Title |
A Study on the Prediction Model of Small and Medium Enterprise Growth using Big Data Analysis Techniques |
Authors |
모혜란(Hye-Ran Mo) ; 김현경(Hyun-Kyung Kim) ; 김현(Hyun Kim) |
DOI |
https://doi.org/10.5573/ieie.2023.60.3.115 |
Keywords |
PCA; Feature importance; Forecast model; Big Data |
Abstract |
Through this paper, we would like to introduce a predictive model for the future growth potential of SMEs based on corporate big data analysis. In particular, financial data is the most important variable related to corporate growth. In previous studies, financial status is frequently used to predict corporate growth potential. However, in this paper, the company's financial data and the company's stock price are used as major variables to predict the company's growth potential. Based on Feature Importance, major variables related to corporate growth were selected.
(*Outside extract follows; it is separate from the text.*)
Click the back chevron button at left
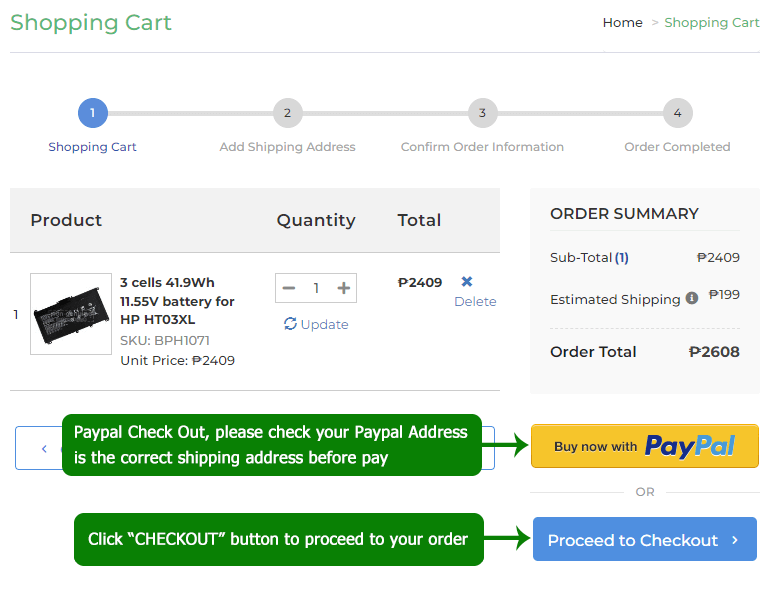This screenshot has height=600, width=770. 43,448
It was confirmed that the company's financial position and stock price are related to each other using the K-Means algorithm. This is because various indicators such as the possibility of a company's entry/expansion into the market, technological advantage/discrimination and expertise, management ability, growth, profitability, and stability are reflected in the company's stock price. In this paper, we were able to propose a model that can predict a company's growth potential using PCA and Feature Importance. |